Argued October 11, 2017 Decided January 22, 2018
- Full case name: National Association of Manufacturers, Petitioner v. Department of Defense, et al.
- Docket no.: 16-299
- Citations: 583 U.S. ___ (more) 138 S. Ct. 617; 199 L. Ed. 2d 501

Case history
- Prior: Murray Energy Corp. v. Department of Defense, 817 F.3d 261 (6th Cir. 2016); cert. granted, 137 S. Ct. 811 (2017).

Holding
- Challenges to the Environmental Protection Agency's Waters of the United States Rule must be filed in federal district courts.

Court membership
- Chief Justice John Roberts Associate Justices Anthony Kennedy · Clarence Thomas Ruth Bader Ginsburg · Stephen Breyer Samuel Alito · Sonia Sotomayor Elena Kagan · Neil Gorsuch

Case opinion
- Majority: Sotomayor, joined by unanimous

Laws applied
- Clean Water Act

= National Association of Manufacturers v. Department of Defense =

National Association of Manufacturers v. Department of Defense, , is a United States Supreme Court case in which the court held that challenges to the Environmental Protection Agency's Waters of the United States (WOTUS) Rule must be filed in federal district courts. The case is the successor to North Dakota v. EPA, among others.
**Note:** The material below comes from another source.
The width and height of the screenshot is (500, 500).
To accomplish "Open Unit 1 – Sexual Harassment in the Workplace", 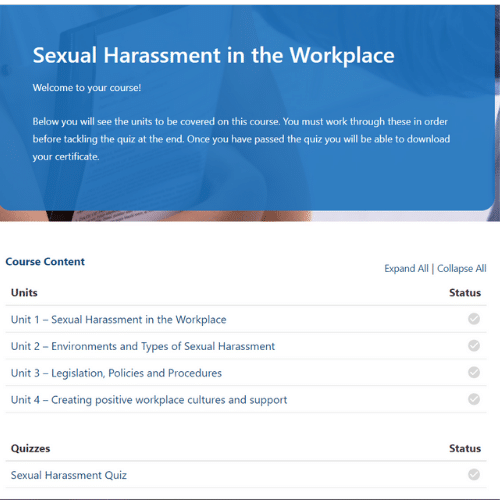I will 119,320.
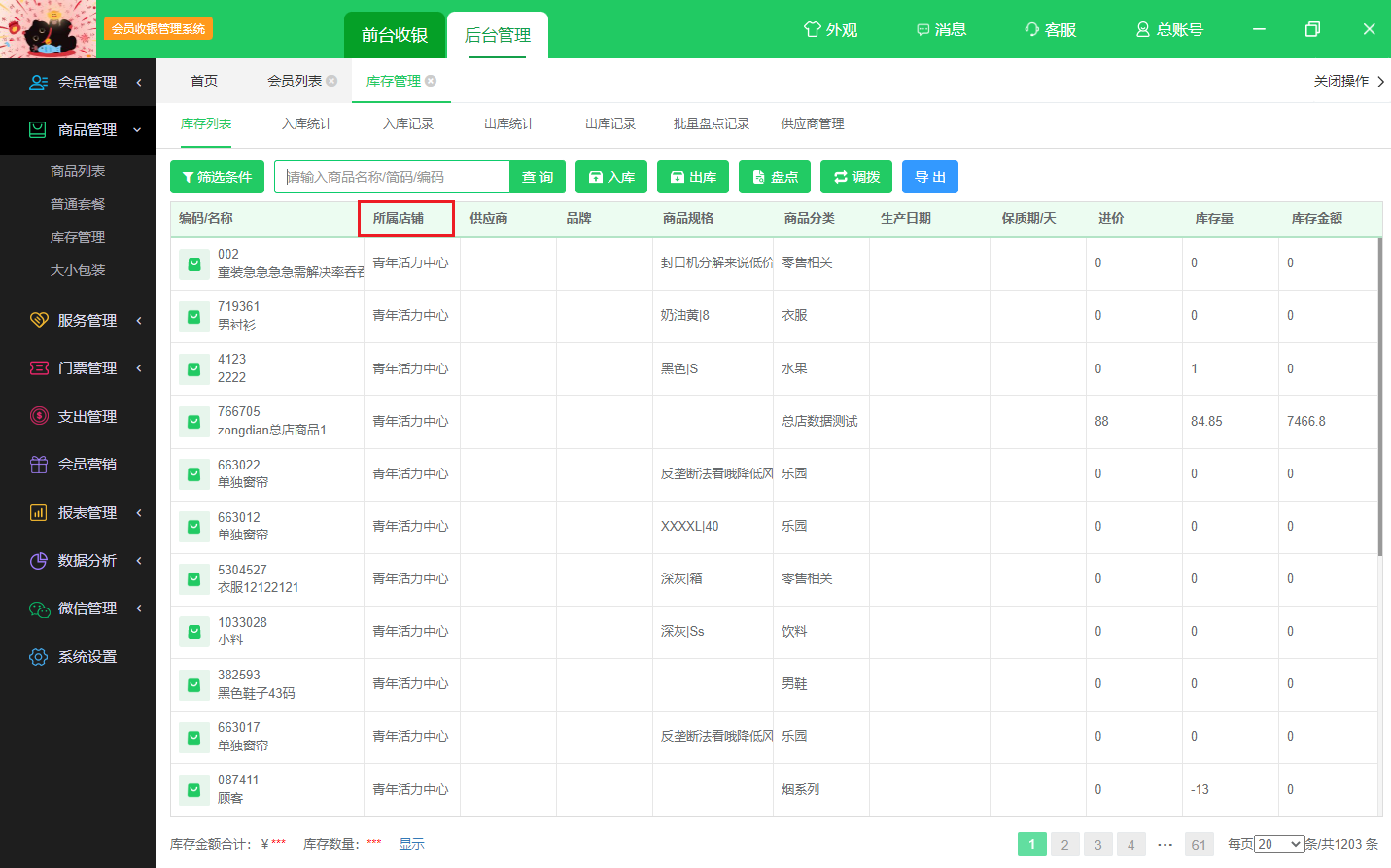Image resolution: width=1391 pixels, height=868 pixels.
Task: Select checkbox for 766705 zongdian总店商品1
Action: [x=194, y=422]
==Facts and prior history==
The Clean Water Act generally prohibits "the discharge of any pollutant by any person," except in express circumstances. A "discharge of a pollutant" includes "any addition of any pollutant to navigable waters from any point source," and the statutory term "navigable waters," in turn, means "the waters of the United States." Section §1311(a) contains exceptions to the general prohibition on discharge of pollutants, including two permitting schemes that authorize certain entities to discharge pollutants into navigable waters: the National Pollutant Discharge Elimination System (NPDES) program administered by the Environmental Protection Agency (EPA) and a program administered by the Army Corps of Engineers (Corps).

The statutory term "waters of the United States" delineates the geographic reach of those permitting programs as well as other substantive provisions of the Act. In 2015, the EPA and the Corps proffered a definition of that term through an agency regulation dubbed the Waters of the United States Rule (WOTUS Rule or Rule). The WOTUS Rule "imposes no enforceable duty on any state, local, or tribal governments, or the private sector." As stated in its preamble, the Rule "does not establish any regulatory requirements" and is instead "a definitional rule that clarifies the scope of" the statutory term "waters of the United States." Id., at 37054.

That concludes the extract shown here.